Start of Exercise material
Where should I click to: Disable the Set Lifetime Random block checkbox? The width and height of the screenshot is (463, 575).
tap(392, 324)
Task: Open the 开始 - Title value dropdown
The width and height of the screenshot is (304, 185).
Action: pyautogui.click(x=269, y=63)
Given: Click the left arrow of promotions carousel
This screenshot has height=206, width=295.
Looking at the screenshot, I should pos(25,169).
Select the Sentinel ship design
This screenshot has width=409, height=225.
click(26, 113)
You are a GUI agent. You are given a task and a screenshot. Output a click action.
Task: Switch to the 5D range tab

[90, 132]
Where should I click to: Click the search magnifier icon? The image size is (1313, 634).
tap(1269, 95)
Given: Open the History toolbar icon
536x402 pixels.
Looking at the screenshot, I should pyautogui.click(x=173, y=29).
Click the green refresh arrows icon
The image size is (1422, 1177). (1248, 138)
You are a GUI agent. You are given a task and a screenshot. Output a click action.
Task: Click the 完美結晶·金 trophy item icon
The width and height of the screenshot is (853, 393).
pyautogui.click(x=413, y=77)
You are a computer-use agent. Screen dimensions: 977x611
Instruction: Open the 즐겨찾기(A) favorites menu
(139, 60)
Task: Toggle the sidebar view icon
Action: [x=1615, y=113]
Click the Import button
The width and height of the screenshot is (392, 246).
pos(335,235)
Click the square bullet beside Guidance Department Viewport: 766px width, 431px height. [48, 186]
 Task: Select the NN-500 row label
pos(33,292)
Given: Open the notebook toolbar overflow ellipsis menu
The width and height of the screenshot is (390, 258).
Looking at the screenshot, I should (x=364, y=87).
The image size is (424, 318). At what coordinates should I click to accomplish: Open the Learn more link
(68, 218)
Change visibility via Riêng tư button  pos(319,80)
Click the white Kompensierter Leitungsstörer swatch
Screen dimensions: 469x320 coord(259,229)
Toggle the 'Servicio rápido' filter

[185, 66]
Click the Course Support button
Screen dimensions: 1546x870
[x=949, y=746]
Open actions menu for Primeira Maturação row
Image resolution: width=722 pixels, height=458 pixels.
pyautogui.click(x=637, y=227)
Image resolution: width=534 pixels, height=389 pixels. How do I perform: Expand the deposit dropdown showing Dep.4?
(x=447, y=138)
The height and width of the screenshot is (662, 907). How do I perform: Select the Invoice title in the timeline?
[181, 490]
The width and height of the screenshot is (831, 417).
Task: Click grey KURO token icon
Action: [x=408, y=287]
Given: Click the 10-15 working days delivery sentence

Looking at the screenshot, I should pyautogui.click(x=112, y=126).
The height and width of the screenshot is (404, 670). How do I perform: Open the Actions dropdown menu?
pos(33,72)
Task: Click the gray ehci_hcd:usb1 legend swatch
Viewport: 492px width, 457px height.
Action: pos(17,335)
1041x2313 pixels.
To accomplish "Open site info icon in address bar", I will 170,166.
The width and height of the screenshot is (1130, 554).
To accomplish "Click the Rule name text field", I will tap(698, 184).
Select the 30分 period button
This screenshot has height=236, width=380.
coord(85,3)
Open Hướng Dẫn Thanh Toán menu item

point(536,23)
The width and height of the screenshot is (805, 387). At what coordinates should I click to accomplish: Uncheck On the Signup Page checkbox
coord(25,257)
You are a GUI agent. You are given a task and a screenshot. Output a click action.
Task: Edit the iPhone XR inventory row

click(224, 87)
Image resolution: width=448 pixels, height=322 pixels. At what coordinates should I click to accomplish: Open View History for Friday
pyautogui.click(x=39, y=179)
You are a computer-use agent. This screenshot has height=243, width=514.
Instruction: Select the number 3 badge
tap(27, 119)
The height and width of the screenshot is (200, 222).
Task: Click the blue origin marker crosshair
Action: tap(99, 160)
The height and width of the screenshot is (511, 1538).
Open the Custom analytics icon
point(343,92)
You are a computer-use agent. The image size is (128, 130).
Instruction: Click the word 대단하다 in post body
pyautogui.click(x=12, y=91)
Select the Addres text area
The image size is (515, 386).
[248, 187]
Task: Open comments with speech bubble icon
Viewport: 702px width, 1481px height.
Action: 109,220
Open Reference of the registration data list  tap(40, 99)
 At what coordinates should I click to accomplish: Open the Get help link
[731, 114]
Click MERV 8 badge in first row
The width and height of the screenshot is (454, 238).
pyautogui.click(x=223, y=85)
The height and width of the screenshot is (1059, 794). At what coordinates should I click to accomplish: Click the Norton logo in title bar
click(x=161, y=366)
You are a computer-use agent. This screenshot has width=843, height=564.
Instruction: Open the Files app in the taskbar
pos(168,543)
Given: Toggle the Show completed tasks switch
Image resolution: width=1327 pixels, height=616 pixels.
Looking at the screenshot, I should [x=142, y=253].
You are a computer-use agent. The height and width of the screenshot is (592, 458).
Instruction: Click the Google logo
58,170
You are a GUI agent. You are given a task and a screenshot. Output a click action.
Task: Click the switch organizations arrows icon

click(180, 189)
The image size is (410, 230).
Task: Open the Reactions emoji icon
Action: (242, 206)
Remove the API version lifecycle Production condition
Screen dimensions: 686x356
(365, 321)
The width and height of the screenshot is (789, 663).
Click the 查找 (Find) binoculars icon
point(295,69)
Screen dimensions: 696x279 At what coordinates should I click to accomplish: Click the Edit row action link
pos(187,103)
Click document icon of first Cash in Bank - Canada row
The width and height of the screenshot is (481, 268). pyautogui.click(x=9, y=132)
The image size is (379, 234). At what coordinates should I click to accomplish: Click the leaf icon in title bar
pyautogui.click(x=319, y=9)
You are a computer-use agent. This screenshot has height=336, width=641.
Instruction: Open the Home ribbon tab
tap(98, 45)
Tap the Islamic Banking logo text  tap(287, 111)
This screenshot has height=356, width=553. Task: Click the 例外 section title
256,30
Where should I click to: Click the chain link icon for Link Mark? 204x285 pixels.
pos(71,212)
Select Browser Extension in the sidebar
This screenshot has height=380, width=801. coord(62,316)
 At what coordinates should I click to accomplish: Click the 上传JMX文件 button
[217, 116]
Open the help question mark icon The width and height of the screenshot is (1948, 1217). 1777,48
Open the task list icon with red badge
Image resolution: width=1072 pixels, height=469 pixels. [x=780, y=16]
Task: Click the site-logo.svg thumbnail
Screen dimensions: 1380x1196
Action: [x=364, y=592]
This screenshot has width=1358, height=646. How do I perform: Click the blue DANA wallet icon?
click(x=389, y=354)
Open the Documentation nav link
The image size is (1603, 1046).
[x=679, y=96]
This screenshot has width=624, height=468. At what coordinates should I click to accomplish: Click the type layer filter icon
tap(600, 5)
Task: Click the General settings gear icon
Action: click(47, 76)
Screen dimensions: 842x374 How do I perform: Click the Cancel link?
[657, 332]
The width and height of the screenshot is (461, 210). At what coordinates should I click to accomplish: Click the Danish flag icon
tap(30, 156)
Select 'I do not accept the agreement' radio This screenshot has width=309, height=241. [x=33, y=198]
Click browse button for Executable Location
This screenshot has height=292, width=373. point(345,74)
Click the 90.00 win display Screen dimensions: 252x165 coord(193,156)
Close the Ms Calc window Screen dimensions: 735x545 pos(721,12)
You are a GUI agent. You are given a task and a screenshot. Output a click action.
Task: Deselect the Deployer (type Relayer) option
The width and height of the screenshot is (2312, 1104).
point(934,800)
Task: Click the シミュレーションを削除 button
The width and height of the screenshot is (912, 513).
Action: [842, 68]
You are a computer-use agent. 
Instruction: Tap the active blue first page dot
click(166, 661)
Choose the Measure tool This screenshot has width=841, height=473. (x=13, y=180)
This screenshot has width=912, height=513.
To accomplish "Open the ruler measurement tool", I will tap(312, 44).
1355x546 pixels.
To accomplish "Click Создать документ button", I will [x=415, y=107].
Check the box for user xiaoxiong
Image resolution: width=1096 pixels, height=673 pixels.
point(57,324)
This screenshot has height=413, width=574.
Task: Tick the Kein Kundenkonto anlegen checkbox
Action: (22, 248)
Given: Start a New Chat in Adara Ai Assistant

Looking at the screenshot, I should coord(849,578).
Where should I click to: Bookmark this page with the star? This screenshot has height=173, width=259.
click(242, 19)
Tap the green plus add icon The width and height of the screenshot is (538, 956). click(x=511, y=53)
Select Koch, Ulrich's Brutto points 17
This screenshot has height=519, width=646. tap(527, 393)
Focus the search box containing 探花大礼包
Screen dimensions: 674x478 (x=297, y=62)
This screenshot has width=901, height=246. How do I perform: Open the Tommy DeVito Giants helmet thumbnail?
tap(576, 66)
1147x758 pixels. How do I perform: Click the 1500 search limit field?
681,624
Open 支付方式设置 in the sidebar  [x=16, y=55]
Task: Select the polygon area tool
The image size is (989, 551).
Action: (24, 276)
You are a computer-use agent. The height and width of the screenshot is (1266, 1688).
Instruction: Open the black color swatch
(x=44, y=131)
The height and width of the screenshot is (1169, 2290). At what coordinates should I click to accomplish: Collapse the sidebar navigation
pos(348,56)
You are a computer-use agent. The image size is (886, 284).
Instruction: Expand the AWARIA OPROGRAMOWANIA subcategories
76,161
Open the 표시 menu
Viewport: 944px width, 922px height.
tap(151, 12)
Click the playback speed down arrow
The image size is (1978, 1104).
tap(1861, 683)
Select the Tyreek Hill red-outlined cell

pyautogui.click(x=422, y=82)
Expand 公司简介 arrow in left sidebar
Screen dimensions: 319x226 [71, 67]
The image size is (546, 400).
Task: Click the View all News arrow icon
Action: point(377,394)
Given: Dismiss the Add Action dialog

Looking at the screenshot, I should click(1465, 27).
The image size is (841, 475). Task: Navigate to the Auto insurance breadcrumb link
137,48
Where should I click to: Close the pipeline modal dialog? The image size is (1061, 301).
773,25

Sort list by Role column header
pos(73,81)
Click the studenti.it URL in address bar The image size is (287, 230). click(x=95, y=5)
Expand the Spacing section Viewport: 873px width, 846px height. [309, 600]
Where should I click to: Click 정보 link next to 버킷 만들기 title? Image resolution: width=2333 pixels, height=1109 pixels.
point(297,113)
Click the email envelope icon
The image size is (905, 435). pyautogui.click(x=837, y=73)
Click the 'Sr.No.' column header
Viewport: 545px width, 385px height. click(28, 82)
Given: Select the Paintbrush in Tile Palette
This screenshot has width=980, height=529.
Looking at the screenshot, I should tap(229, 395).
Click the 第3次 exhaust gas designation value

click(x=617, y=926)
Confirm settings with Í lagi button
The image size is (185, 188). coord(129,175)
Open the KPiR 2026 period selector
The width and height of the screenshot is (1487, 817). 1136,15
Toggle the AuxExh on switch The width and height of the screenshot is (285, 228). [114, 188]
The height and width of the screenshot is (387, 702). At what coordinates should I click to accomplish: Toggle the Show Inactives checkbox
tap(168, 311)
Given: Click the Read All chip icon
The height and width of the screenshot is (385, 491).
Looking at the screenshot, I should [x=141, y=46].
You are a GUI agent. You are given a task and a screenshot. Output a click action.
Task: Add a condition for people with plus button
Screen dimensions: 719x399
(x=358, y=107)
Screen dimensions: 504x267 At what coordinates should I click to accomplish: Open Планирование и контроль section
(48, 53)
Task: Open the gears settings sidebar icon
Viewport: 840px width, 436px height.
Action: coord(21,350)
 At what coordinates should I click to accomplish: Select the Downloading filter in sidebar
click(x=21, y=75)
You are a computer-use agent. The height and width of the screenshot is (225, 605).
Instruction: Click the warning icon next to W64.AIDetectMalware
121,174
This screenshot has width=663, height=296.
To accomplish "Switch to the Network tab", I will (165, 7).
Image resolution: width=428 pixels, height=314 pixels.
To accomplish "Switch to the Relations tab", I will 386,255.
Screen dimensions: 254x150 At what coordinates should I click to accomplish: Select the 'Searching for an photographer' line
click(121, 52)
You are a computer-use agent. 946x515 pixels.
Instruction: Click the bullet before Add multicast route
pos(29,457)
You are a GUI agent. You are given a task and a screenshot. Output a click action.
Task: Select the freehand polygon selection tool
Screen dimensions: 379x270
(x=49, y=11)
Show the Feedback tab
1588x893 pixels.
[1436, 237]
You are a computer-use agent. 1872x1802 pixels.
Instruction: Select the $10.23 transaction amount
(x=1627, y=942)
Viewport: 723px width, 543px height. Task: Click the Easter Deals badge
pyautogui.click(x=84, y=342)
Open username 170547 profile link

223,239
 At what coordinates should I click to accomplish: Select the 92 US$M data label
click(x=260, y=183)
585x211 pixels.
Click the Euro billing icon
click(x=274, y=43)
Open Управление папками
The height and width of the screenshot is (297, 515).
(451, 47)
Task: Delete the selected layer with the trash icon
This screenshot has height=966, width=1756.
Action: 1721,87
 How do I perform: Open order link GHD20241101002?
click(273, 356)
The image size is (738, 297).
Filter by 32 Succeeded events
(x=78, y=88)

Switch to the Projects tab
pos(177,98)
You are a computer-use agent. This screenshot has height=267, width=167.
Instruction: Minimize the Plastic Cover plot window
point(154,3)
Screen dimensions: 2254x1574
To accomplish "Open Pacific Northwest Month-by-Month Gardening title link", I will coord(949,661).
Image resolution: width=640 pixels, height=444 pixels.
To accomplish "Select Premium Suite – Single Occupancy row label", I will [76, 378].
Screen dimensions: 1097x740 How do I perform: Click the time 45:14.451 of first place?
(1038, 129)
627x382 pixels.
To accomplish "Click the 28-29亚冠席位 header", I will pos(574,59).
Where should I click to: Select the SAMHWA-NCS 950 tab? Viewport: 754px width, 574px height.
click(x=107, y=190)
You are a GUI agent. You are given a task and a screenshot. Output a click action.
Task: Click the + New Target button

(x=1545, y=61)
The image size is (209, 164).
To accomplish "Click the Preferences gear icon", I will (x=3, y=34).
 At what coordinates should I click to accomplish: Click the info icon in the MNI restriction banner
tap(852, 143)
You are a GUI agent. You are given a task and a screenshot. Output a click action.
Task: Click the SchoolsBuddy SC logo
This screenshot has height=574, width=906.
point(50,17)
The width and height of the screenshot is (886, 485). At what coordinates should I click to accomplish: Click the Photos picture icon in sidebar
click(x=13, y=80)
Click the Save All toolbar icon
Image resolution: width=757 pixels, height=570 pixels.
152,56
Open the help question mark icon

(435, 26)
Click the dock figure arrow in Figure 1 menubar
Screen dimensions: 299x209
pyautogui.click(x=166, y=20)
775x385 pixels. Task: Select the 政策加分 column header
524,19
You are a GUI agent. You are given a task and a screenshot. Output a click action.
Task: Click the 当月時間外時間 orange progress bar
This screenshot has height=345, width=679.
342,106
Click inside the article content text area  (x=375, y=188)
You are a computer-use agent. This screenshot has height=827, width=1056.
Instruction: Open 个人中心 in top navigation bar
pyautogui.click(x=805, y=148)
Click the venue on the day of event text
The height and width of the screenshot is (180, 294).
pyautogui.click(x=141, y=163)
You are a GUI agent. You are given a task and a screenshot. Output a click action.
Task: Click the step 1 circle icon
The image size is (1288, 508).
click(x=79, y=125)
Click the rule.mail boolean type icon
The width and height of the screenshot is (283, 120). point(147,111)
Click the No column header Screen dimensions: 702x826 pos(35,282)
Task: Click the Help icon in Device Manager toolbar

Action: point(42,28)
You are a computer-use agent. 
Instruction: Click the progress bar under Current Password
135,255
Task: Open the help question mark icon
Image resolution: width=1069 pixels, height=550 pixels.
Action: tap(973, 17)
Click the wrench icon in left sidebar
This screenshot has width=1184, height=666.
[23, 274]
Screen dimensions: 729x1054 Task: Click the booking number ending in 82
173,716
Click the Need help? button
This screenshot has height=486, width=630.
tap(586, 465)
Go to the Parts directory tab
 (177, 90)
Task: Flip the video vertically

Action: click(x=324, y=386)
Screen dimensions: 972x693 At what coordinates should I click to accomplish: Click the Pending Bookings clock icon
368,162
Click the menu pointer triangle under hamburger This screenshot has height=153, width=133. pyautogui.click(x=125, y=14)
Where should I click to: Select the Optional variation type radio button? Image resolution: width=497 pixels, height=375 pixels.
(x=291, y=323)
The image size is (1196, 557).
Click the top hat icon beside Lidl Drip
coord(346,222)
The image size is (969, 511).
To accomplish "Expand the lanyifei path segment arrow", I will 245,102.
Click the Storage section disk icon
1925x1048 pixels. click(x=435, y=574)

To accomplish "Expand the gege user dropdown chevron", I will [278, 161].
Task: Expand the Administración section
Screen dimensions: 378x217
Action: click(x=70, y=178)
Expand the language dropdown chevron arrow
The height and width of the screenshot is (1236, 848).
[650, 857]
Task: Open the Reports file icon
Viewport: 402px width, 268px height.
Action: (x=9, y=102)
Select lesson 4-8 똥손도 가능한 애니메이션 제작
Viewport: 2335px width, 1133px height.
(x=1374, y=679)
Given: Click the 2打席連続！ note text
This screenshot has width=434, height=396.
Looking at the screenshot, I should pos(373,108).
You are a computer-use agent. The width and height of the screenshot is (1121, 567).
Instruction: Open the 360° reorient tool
End of Exercise material
Task requirements: Rewrite the records from the line with "Click the Storage section disk icon" to the line with "Looking at the screenshot, I should pos(373,108).", both included, as a JSON list of strings with one string per line and blank lines skipped.

Written answer:
[
  "Click the Storage section disk icon",
  "1925x1048 pixels. click(x=435, y=574)",
  "To accomplish \"Expand the gege user dropdown chevron\", I will [278, 161].",
  "Task: Expand the Administración section",
  "Screen dimensions: 378x217",
  "Action: click(x=70, y=178)",
  "Expand the language dropdown chevron arrow",
  "The height and width of the screenshot is (1236, 848).",
  "[650, 857]",
  "Task: Open the Reports file icon",
  "Viewport: 402px width, 268px height.",
  "Action: (x=9, y=102)",
  "Select lesson 4-8 똥손도 가능한 애니메이션 제작",
  "Viewport: 2335px width, 1133px height.",
  "(x=1374, y=679)",
  "Given: Click the 2打席連続！ note text",
  "This screenshot has width=434, height=396.",
  "Looking at the screenshot, I should pos(373,108)."
]